A problem arises for the creditor when upon inspection of the National Personal Insolvency Index they discover the person they are trying to bankrupt is already an undischarged bankrupt.
It is a little known fact that although a person is an undischarged bankrupt, a creditor may apply to the Federal Court to have a fresh bankruptcy brought over that person. That is to say have two bankruptcies at the same time.
Federal Magistrate Rimmer in Scottish Pacific Business Finance Pty Ltd v Matheson clearly explains that there is no hindrance on a creditor bankrupting someone who is already bankrupt in order to secure a debt owed to them. His honour remarked:
“Clearly under the provisions of the Bankruptcy Act itself it is contemplated and anticipated that the Court can made a sequestration order in appropriate circumstances against a debtor who is at the time an undischarged bankrupt. It is clearly one of those appropriate matters as the debtor [in that case] incurred further debt while an undischarged bankrupt and has committed an act of bankruptcy such as to found this creditors petition.”
The facts of this Queensland case involve a creditor company who leased equipment to the debtor for an amount of $87,000.00. The debtor failed to pay that amount and proceedings were brought before the District Court. The creditor successfully obtained judgment and issued a bankruptcy notice. Rimmer FM held that although there was no doubt that the debtor was an undischarged bankrupt there were no reasons brought before him which compelled him to set aside the bankruptcy notice.

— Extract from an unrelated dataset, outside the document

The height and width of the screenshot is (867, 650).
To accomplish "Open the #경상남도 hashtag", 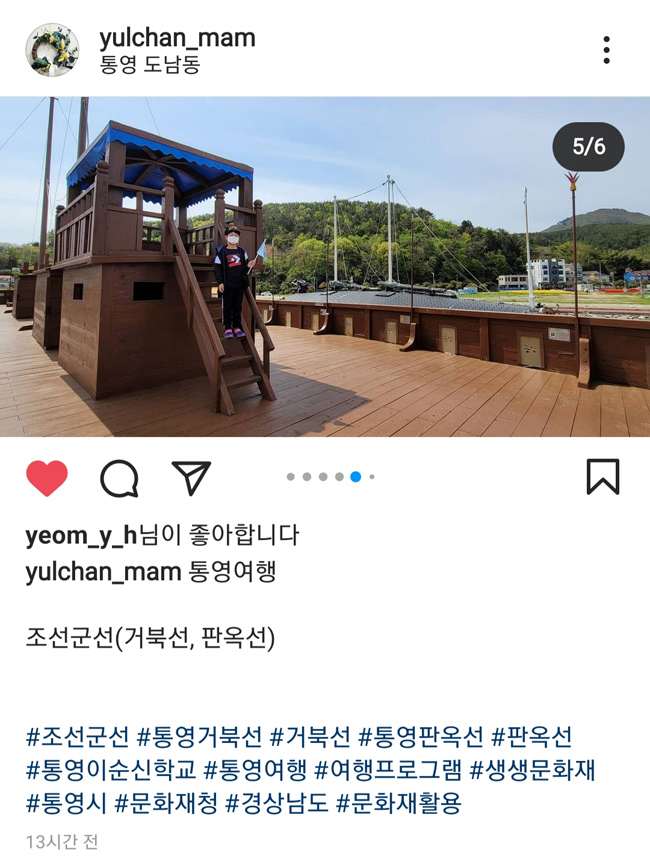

That is to say the fact that the debtor was also and undischarged bankrupt did not stop him from ordering that he be bankrupt second time.

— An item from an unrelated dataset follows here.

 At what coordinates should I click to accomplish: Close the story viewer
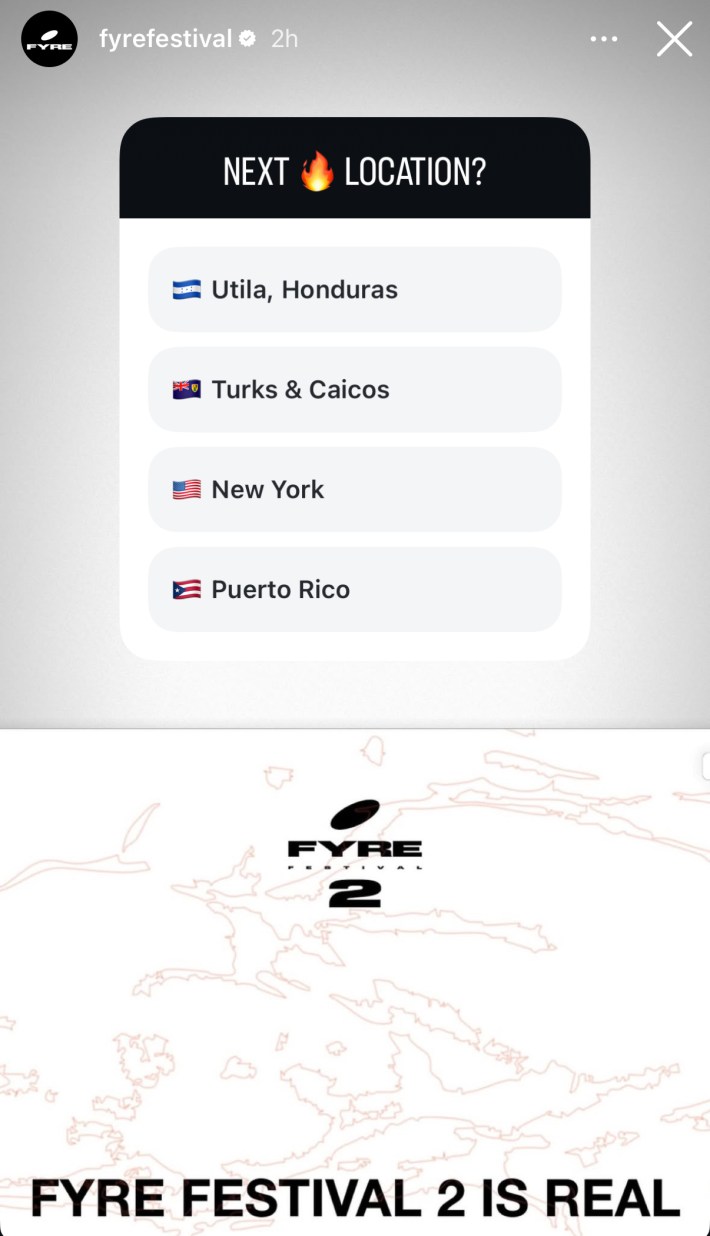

While there is no specific provision which a creditor may rely on to bring bankruptcy proceedings against an undischarged bankrupt, the Court has determined that it is a combination of the provisions of the Bankruptcy Act which allow it.

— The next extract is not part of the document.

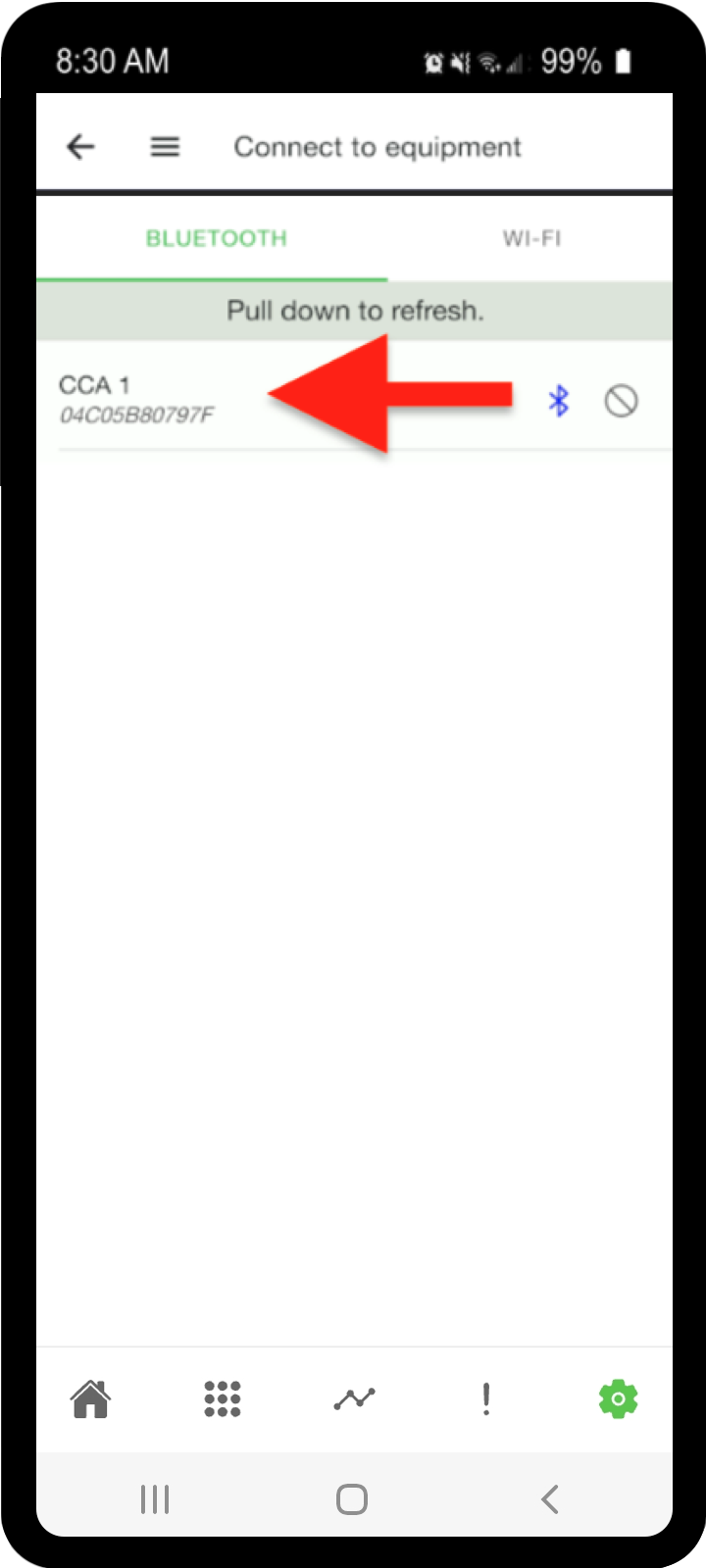
Task: Open the hamburger drawer menu
Action: point(165,147)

The cases explain that a creditor need simply treat the concurrent bankruptcy proceedings as if it were the only one on foot. That is to say the normal process for bankrupting a person applies to bankrupting an undischarged bankrupt. The Federal Court case of Camm v Linke Nominees provides a useful summary of the process a creditor must follow.
Firstly, pursuant to section 58 of the Bankruptcy Act any property acquired after the date a person is made bankrupt immediately vests in the trustee in bankruptcy.
Secondly, pursuant to section 59 of the Bankruptcy Act all property acquired by the bankrupt after the date of their bankruptcy which has not been distributed amongst the creditors, vests in the trustee in bankruptcy to the subsequent bankruptcy. In addition section 59 also provides that the trustee in the earlier bankruptcy shall be deemed to be a creditor in the later bankruptcy for all debts proved in that earlier bankruptcy.
In the light of these cases which interpret the provisions of the Bankruptcy Act creditors can rest assured that, even though the person from whom they are seeking the recovery of a debt is a bankrupt bankruptcy proceedings may still be brought against them.